Hace cuatro décadas, el Municipio de Medellín compró a la familia del escultor José Horacio Betancur (autor de La Bachué, La Madremonte y el Cacique Nutibara), varias de sus obras, algunas de las cuales estaban en el Jardín del Arte, sede del Consulado mexicano y residencia de María Antonieta Pellicer de Vallejo.
La mecenas del artista antioqueño, y esposa del escritor Carlos E. Vallejo, se negó a entregar La Bachué "por cuestiones sentimentales".
En 1964, convirtió su mansión, la número 34-61 del barrio Los Laureles, en centro de exposiciones, obras de teatro, música y conferencias. Por sus andanzas bohemias con pintores, escritores, teatreros y músicos; María Antonieta mereció uno que otro sermoncillo desde el púlpito y la espalda de damas prestantes.
A principios de los setenta, los impuestos y ladronzuelos -sin cargo público- aniquilaron el Jardín del Arte.
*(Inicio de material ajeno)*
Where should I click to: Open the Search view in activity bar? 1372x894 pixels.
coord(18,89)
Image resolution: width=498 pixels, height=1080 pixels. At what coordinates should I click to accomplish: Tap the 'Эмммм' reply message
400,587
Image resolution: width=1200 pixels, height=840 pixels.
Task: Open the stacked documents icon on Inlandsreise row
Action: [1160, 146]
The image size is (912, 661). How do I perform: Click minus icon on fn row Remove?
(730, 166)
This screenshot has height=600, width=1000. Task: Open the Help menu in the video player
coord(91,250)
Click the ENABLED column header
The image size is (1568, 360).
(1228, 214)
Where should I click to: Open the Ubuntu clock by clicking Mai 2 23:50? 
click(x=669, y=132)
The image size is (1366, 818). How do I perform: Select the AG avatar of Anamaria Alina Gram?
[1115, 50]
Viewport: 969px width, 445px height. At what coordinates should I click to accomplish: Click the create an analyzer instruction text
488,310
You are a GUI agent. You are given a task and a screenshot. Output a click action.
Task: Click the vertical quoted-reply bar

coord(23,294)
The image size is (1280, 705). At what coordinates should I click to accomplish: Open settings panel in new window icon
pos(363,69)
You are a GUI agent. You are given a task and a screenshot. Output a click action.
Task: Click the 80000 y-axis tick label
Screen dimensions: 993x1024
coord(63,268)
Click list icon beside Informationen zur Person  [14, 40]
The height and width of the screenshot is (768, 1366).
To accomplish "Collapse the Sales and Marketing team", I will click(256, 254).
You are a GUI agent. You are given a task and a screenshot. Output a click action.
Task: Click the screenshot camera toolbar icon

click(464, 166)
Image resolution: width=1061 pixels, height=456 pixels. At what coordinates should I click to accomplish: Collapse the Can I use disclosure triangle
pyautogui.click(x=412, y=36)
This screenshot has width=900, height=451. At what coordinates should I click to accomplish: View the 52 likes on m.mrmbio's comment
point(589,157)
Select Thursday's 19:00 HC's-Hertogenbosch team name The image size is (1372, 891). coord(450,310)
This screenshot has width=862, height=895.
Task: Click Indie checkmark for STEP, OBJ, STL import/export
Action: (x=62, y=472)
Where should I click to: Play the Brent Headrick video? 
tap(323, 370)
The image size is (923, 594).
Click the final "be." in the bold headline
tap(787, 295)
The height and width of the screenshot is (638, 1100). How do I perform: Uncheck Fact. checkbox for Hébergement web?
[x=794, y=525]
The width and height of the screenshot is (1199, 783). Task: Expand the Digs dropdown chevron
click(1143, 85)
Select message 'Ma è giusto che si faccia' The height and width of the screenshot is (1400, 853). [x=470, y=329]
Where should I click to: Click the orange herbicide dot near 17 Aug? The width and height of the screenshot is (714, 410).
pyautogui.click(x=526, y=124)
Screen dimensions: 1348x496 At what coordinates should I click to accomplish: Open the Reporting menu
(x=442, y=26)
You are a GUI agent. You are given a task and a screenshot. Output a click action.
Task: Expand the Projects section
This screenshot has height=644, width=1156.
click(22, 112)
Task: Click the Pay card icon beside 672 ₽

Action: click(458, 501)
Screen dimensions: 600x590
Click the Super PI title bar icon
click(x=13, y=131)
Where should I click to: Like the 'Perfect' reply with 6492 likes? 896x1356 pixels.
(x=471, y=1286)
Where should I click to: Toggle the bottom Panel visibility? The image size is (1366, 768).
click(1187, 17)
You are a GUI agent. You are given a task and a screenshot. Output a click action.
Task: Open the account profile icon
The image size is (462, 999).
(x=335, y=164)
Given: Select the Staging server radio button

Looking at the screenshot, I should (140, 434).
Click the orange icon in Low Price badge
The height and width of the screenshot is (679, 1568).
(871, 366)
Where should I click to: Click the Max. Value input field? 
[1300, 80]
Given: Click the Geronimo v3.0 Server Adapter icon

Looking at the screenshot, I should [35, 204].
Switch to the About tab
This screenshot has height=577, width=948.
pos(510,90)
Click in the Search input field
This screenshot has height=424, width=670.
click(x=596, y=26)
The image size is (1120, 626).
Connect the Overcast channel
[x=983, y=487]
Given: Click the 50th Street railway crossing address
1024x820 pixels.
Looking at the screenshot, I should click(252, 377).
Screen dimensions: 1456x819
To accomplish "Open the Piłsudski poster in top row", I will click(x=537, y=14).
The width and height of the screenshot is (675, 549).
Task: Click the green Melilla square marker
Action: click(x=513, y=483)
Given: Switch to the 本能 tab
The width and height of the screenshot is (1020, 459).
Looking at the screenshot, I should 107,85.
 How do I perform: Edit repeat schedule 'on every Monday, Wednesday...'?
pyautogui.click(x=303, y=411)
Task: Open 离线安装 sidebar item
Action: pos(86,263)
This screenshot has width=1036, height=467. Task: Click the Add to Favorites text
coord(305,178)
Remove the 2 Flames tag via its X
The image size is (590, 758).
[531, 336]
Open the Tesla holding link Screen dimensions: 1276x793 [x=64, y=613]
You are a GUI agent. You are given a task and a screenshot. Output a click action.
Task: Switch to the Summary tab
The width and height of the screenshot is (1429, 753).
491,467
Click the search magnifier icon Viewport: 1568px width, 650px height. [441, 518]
La casa terminó demolida.
La bendición de un mecenazgo no puede ser la única opción de patrocinio al artista.
El arte merece políticas de Estado (que no de gobierno), serias y constantes, así como eficientes sistemas de control de calidad y gestión para la creación, promoción y preservación de ese bien público.
Seguimos esperando propuestas concretas de los candidatos a la Presidencia frente al patrimonio artístico, la cultura.
Salud, agro y obras públicas construyen el cuerpo de una nación. Buscamos un discurso -y acciones consecuentes-, ligado a la educación, para edificar su alma.
Por lo importante o lo nimio, los colombianos ya perdimos la cabeza.
A recuperarla.
"La señora abandonó el asiento, subió calmadamente a la segunda planta del edificio, tomó la cartera y salió. Mirando cómo la parte superior de La Bachué era depositada en una volqueta, dijo: 'me voy para no presenciar esta infamia'".